Walaupun pekarangan rumahku tidak terlalu luas, namun masih ada kebun di depan dan belakang rumah. Salah satu jenis tanaman yang banyak tumbuh di kebunku adalah bayam (Latin: Amaranthus). Selain itu, tanaman sayuran berdaun seukuran telapak tangan dan berwarna hijau tua ini juga kami tanam di pinggir jalan kecil di depan rumah.
Jika sudah berumur beberapa bulan pohon bayam tumbuh melampaui tinggi manusia. Ranting-ranting pohon menjuntai ke segala arah dengan bunga di pucuk ranting menyerupai jambul ayam jago. Namun jika sudah berbunga, kata ibuku, daun bayam berubah jadi kaku dan terasa hambar, tidak segar lagi. Tiap ranting pun kami pangkas. Beberapa hari kemudian bersemi, muncul lembaran-lembaran daun berwarna hijau muda yang menggoda untuk segera dipetik.
Menurut asal usul, tumbuhan berdaun segar ini berasal dari Amerika tropik, yang menyebar ke seluruh dunia. Siapa yang menyebarkannya? Mungkin burung-burung di udara yang mematuk putik-putik bunga bayam, lalu menjatuhkannya di sembarang tempat. Bersemilah di tempat itu. Bertumbuh membesar lalu berbunga. Bunga-bunga yang bermekaran pun lalu bersama angin ke segala arah, jatuh di tanah-tanah yang subur. Termasuk jatuh di kebunku. Dan tahu-tahu tanaman bayam memenuhi kebunku.

********

Tugas: Lanjutkan teks tentang bayam di atas, dimulai setelah kalimat terakhirnya. Baris-baris data ini tidak ada hubungannya dengan teks tentang bayam.

Data Ekstraksi:

********

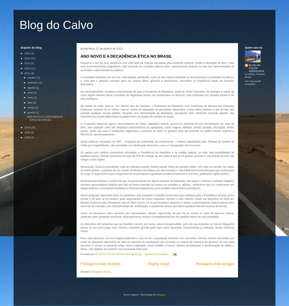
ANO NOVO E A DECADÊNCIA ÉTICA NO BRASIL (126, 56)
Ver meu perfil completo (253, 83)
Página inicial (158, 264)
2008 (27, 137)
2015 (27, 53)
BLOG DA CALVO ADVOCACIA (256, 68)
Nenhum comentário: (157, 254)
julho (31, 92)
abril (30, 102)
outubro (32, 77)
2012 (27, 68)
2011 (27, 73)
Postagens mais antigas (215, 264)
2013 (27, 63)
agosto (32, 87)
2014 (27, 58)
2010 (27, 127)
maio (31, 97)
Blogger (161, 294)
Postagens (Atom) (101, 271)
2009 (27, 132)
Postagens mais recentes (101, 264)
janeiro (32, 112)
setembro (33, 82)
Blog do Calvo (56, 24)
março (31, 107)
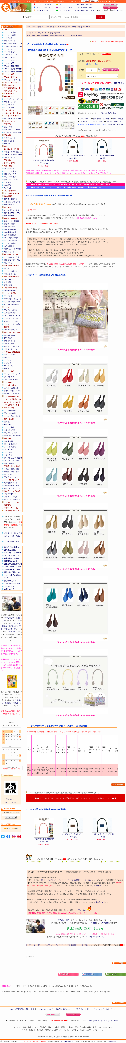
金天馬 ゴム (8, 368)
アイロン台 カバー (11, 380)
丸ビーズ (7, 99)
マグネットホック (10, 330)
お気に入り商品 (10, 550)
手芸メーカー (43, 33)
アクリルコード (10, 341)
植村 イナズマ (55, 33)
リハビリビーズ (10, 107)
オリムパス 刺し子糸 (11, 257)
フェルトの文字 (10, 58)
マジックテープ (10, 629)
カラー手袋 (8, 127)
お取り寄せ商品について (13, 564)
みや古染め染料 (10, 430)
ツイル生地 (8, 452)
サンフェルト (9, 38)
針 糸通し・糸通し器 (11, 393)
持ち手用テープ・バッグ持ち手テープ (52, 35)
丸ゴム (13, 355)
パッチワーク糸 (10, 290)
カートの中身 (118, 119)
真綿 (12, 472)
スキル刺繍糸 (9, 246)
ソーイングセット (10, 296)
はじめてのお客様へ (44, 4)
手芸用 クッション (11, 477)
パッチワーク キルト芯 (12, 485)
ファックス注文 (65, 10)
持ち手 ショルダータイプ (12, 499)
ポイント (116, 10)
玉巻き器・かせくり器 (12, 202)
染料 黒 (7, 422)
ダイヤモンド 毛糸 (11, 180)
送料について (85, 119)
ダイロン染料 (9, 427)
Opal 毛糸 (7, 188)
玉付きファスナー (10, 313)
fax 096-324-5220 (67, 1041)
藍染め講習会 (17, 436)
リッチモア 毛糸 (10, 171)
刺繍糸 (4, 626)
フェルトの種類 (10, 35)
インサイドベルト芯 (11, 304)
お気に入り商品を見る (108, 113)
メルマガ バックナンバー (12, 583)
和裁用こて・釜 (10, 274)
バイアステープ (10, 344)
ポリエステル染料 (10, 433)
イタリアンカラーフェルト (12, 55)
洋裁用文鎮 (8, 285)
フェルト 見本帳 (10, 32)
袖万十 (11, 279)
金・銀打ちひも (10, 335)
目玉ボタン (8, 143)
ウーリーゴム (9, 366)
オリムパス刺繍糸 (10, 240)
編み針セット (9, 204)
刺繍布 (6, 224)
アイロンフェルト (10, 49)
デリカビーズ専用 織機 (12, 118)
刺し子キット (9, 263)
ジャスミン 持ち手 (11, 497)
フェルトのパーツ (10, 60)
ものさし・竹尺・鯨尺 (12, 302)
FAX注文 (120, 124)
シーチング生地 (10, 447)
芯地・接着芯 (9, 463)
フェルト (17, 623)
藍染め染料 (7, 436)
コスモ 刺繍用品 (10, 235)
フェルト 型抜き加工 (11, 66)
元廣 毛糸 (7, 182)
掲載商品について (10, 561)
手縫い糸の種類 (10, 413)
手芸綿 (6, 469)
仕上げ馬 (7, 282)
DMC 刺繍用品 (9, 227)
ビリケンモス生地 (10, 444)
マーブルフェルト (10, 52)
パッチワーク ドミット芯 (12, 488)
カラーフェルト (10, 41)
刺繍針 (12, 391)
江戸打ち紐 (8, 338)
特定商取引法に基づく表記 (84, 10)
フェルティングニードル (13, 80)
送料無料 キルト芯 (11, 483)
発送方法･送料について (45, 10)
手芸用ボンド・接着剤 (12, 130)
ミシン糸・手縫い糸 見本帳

********

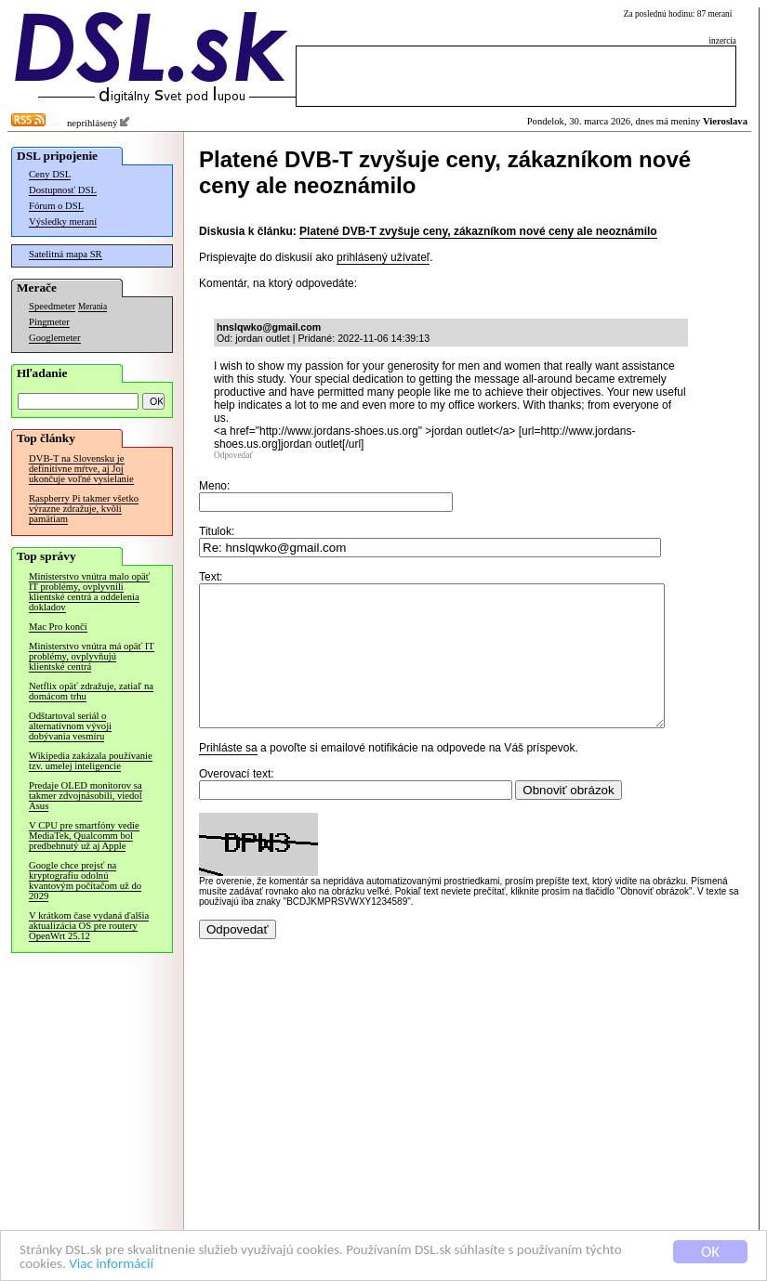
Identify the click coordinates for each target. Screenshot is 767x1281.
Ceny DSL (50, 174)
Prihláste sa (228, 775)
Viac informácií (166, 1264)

********

Jawaban:
Bayam yang tumbuh di kebunku tidak seperti bayam pada umumnya yang dijual tukang-tukang sayur keliling atau di pasar-pasar sekarang ini. Bukan jenis bayam cabut yang dijual satu pohon utuh dari ujung daun hingga akar-akarnya itu. Bayam di kebunku, termasuk jenis bayam petik, yang berdaun lebar. Pohonnya bertumbuh tegak dan besar mencapai tinggi hingga dua meteran. Untuk memetik daun-daun bayam di pucuk pohon, biasanya aku berdiri di atas dingklik (kursi tak bersandar terbuat dari kayu). Tidak mungkin kan memanjat pohon bayam, atau memasang tangga di pohon ini, karena batang pohon bayam tidak setegak pohon kelapa. (Makanya kita tertawa saja saat ada yang berniat gantung diri di pohon bayam)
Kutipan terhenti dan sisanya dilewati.